Records follow. Print exactly the lines from the one that has "How do I perform: Click the 'Corte" through the one that has "This screenshot has width=98, height=174.", inclusive, and omit the pictures.

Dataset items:
══════════
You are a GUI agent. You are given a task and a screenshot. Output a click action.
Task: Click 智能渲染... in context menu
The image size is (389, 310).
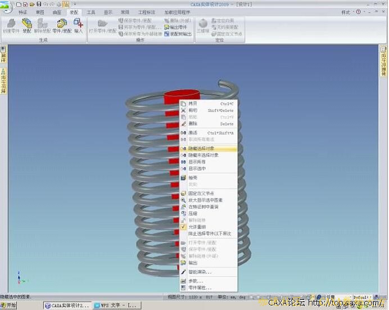tap(200, 272)
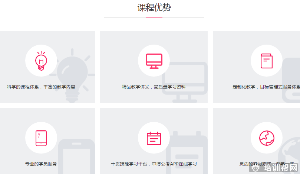Click the 定制化教学，目标管理式服务体系 caption
300x174 pixels.
pyautogui.click(x=266, y=87)
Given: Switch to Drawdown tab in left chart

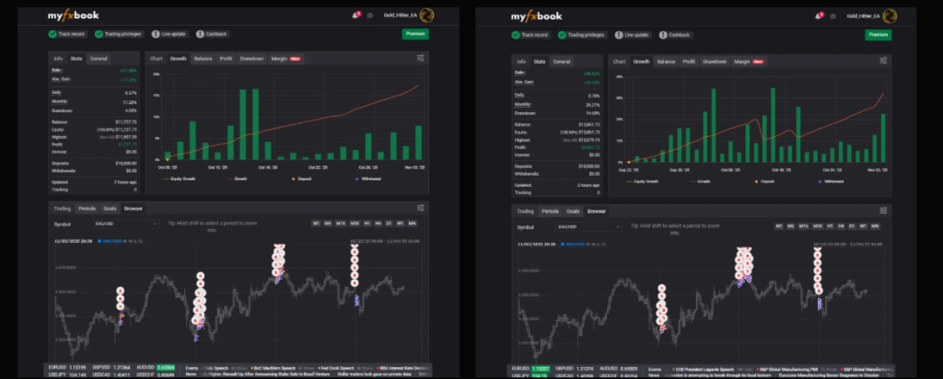Looking at the screenshot, I should tap(251, 60).
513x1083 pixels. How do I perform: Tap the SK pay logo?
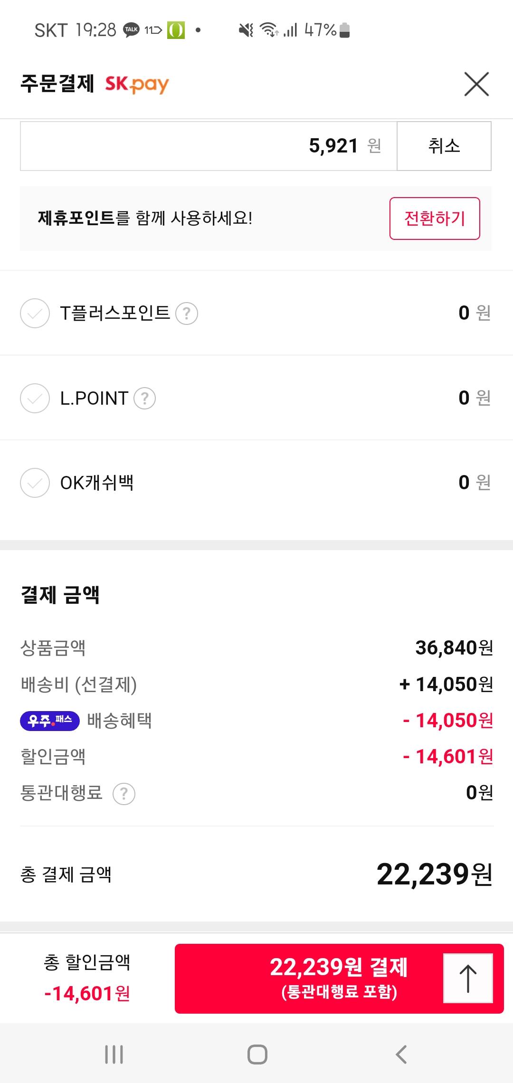tap(137, 85)
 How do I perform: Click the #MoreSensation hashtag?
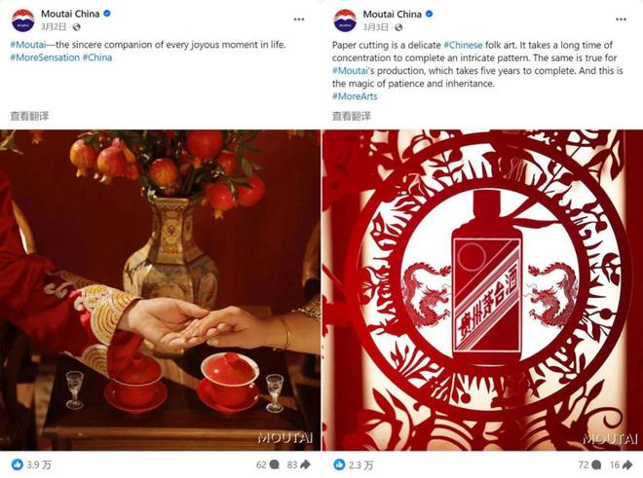point(44,57)
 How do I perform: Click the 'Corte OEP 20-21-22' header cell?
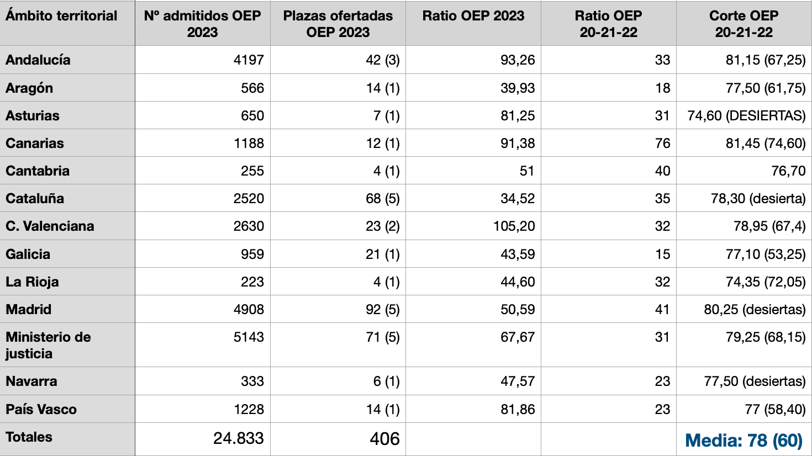[744, 24]
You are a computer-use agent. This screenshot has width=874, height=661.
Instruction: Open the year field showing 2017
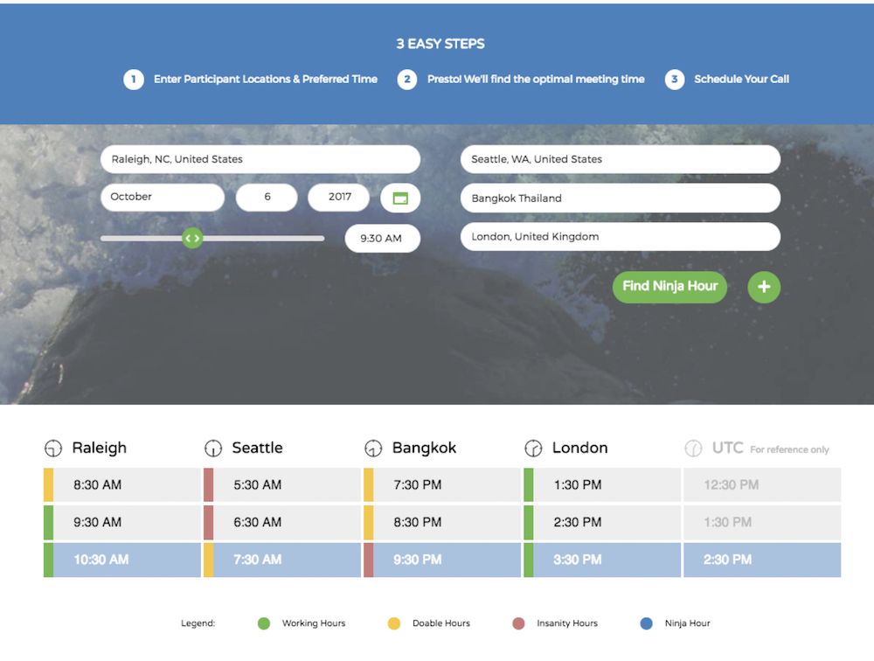pos(339,198)
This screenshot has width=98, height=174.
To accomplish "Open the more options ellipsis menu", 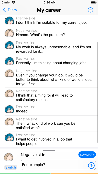I will tap(91, 10).
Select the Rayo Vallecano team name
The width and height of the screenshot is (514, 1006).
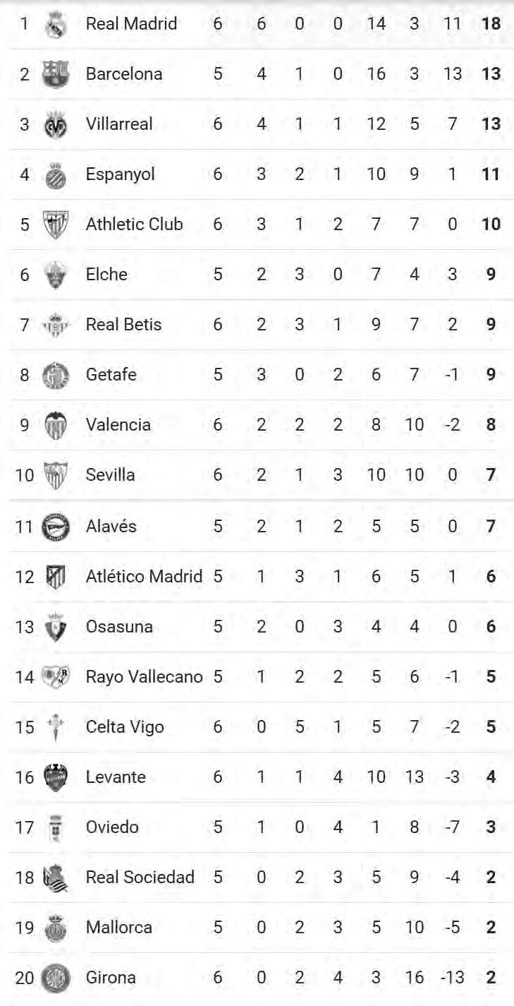tap(144, 676)
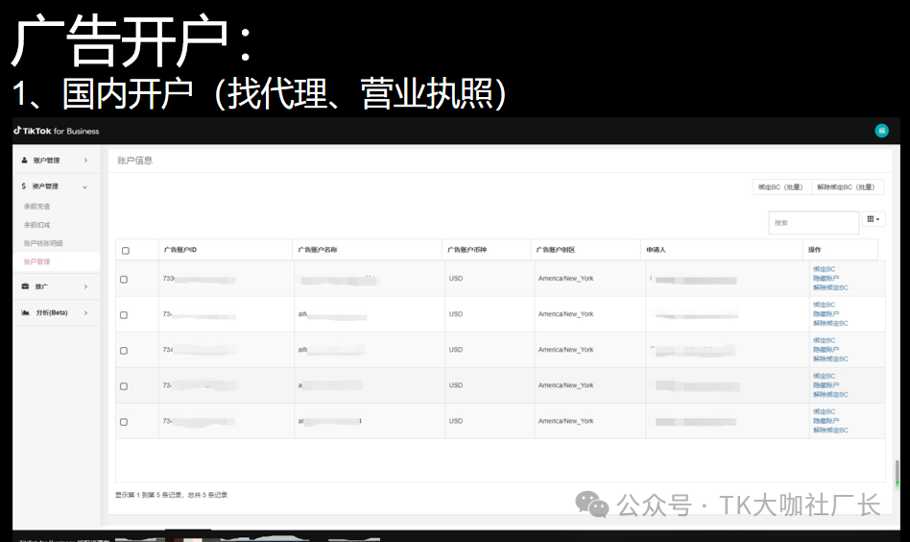Image resolution: width=910 pixels, height=542 pixels.
Task: Click the 解除绑定BC（批量） button
Action: tap(847, 187)
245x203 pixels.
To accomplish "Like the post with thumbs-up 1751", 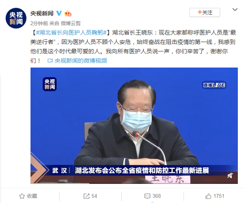I will click(x=208, y=196).
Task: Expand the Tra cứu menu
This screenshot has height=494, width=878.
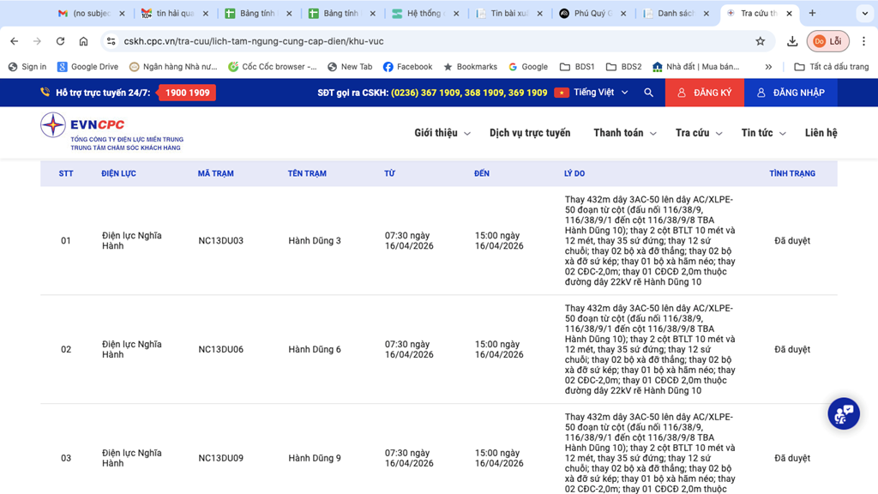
══════════
OUTPUT FOR THIS TASK:
 How do I perform: Click the 'Corte OEP 20-21-22' header cell?
[744, 24]
You are a computer-use agent. This screenshot has width=874, height=661.
Instruction: Open the year field showing 2017
pos(339,198)
This screenshot has width=98, height=174.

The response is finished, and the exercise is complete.